Manic Miner?
Oh.
Angry Birds, Super Mario Bros and Tetris are about to go classical in a new concert and recording by the London Philharmonic Orchestra (LPO). Composer Andrew Skeet, who's worked on movies like Ridley Scott's Robin Hood and Garth Jennings' The Hitchhiker's Guide to the Galaxy, is the conductor for the medley of video game …
The Japanese had the Orchestral Game Music Concerts back in the 90s, the Yanks seem to have a good few universities where music and gaming nerds combine (presumably For Great Justice!) and the EU had the Play! Videogame Symphony concerts from 2006 to 2010.
It's surprising just how good some videogame music is (yes, even the older stuff), so it's always nice to hear that interpretations of it are spreading further afield.
I always despair at how TA gets left out of mind when people mention game soundtracks.
Full orchestral and even changed in-game dependant on what was happening, not bad for 1997 and lets not forget the difference a game has when everything, even projectiles, are 3D objects and not just pixels that magically travel through solid cliffs
University of Maryland's Gamer Symphony Orchestra has been doing the same for years staging concerts with huge success.
More information and concert recordings are available (free) from:
http://umd.gamersymphony.org/
I strongly recommend their 2009 rendition of Still Alive from Valve's 'Portal'.

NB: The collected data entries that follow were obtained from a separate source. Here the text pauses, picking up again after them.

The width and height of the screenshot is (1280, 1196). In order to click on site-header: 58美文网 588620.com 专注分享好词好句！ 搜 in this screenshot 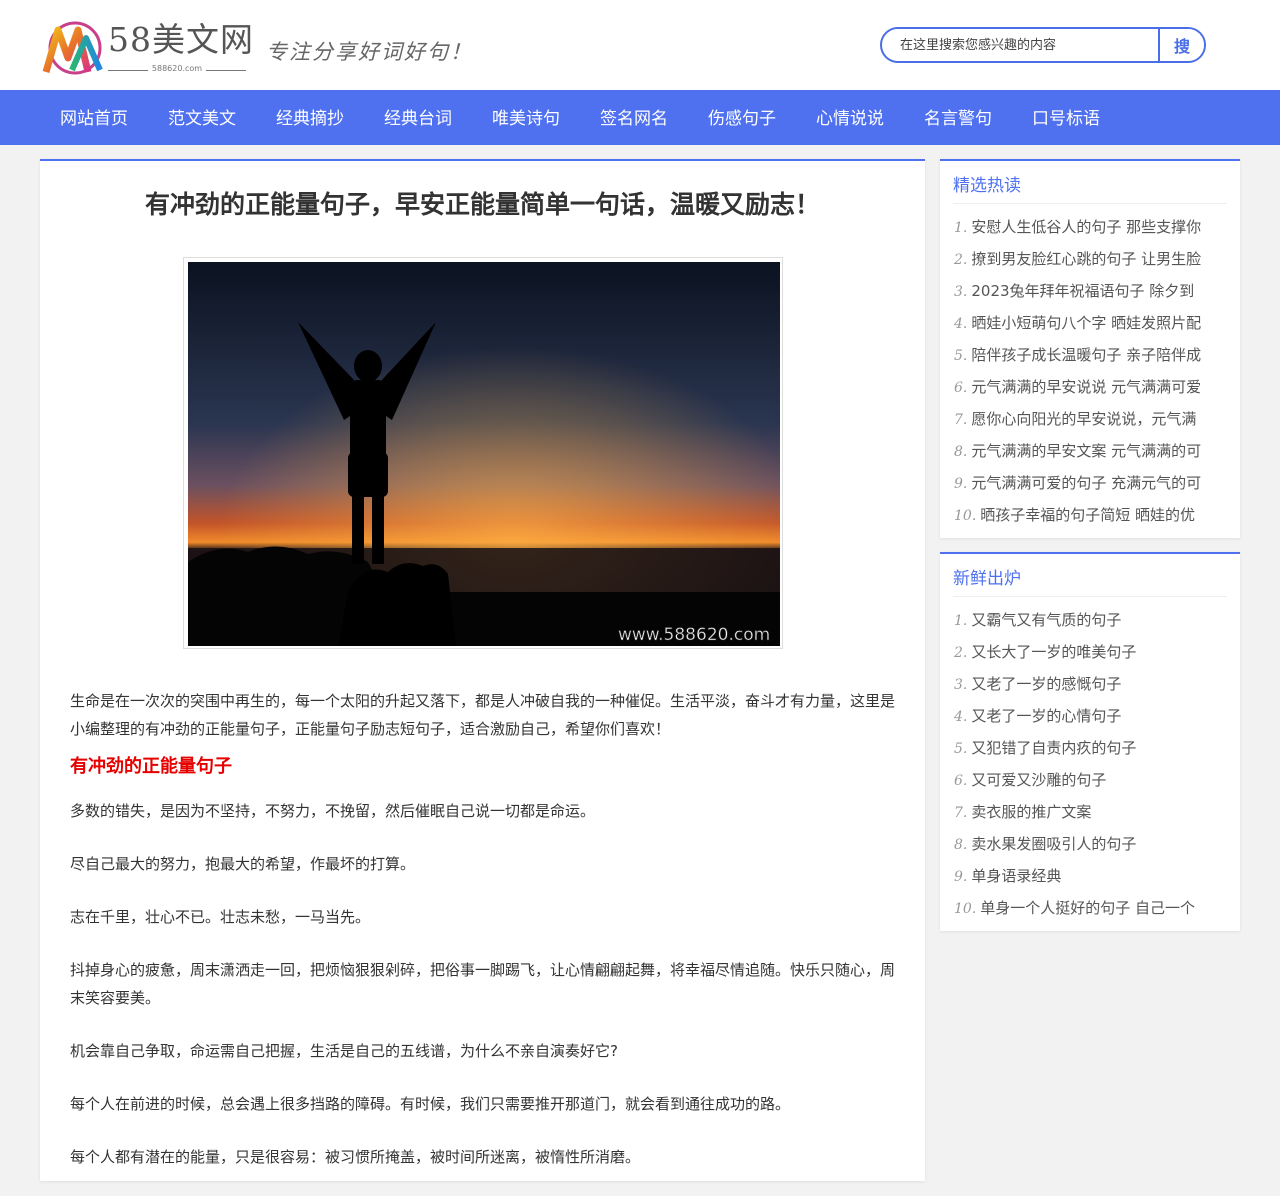, I will do `click(640, 45)`.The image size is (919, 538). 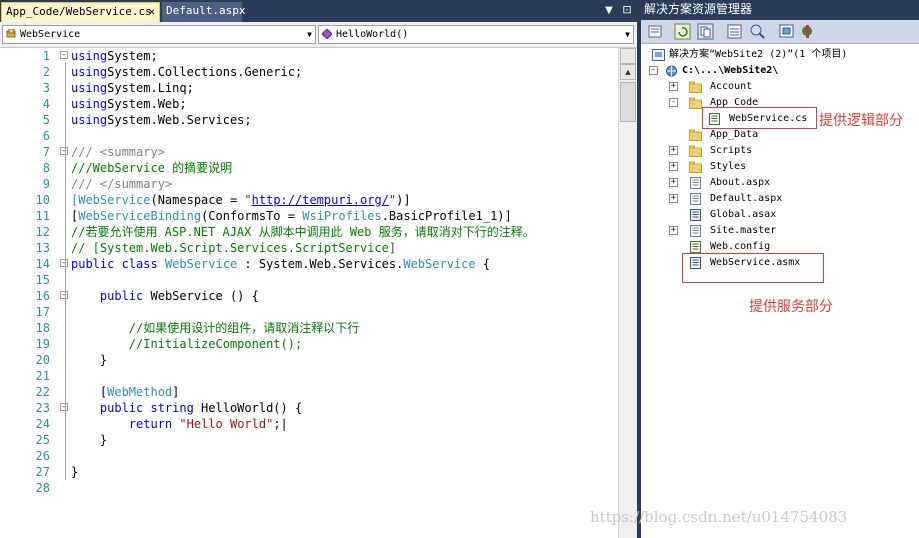 I want to click on tree-item: + Styles, so click(x=741, y=167).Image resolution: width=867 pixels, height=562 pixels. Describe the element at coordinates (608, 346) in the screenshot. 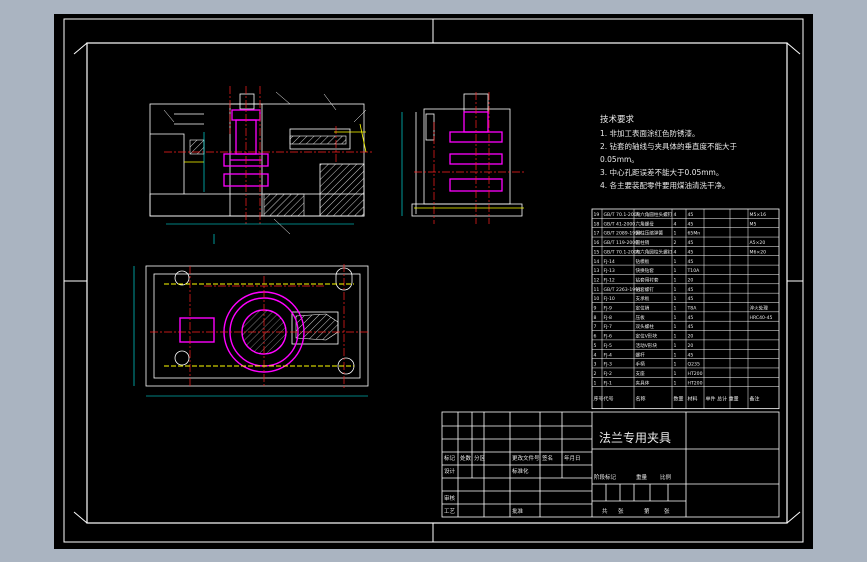

I see `bom-cell: FJ-5` at that location. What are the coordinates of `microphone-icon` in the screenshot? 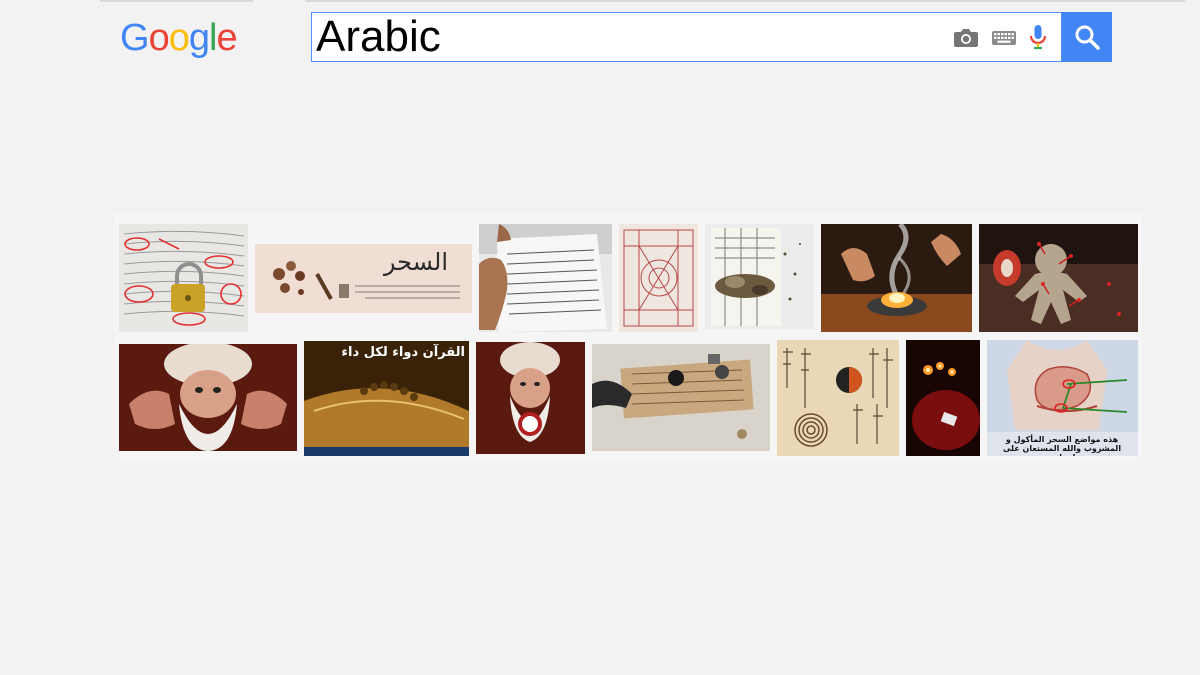 It's located at (1038, 38). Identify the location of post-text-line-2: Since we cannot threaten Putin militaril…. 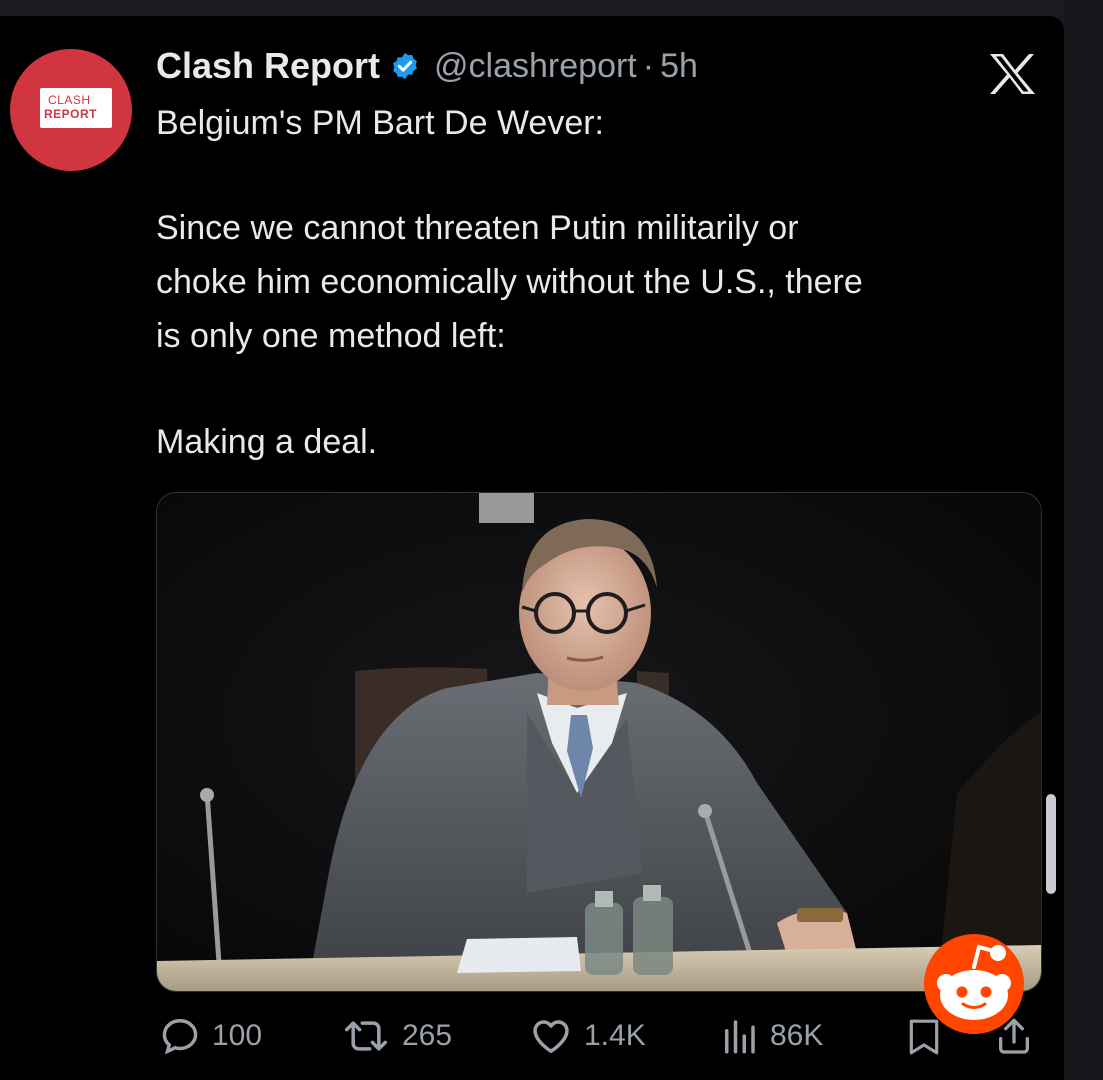
(478, 228).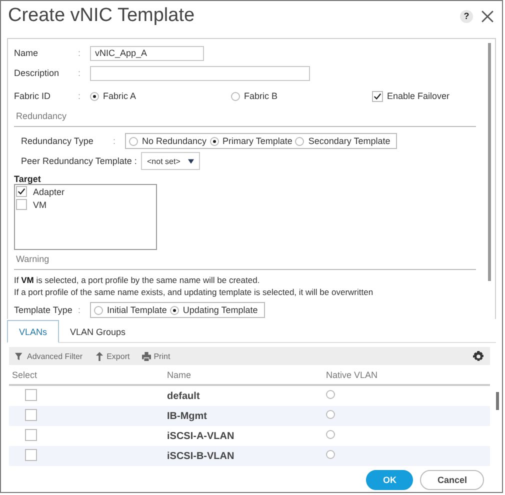  I want to click on help-button: ?, so click(466, 16).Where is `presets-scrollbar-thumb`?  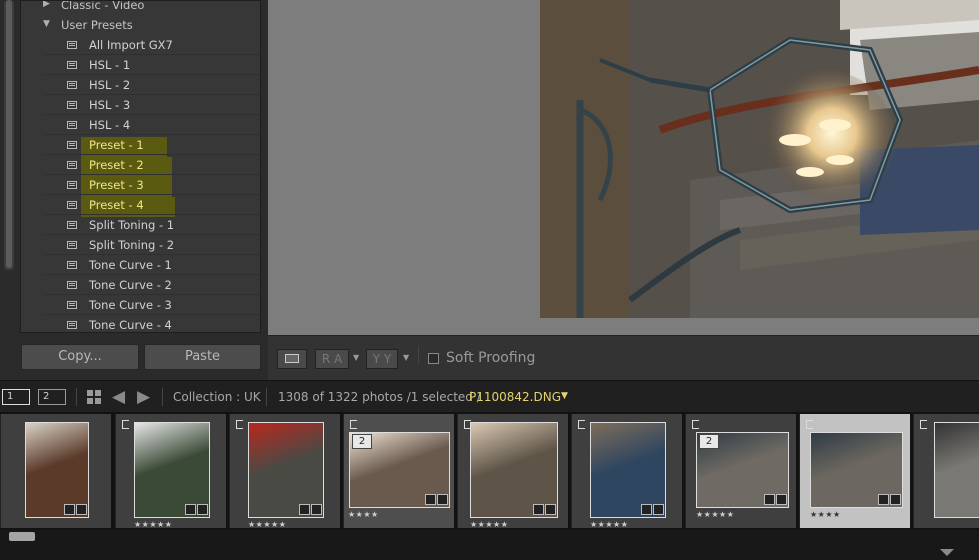 presets-scrollbar-thumb is located at coordinates (9, 134).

You get the feeling that someone forgot to promote this concert, given that it's only just popped up on places like el Reg and the Beeb (and over there, it's been dumped in the kiddies Newsbeat section, despite mostly involving games which are older than the average Newsbeat reader - http://www.bbc.co.uk/newsbeat/14738688)
If I'd found out about this a day or two earlier, I'd have been there!
Bunkner and Garcia, anybody? "Pac Man Fever" as an orchestral? Or better still, "Going Berzerk" ("here comes Evil Otto push the fire buttons in...")
Or better still, let's get the soundtrack for Tempest 2000 going.
Or we can get very meta, and have the orchestra do a version of the Gyrus version of Toccata and Fugue in G Minor.
The one with all the tokens in the the pocket.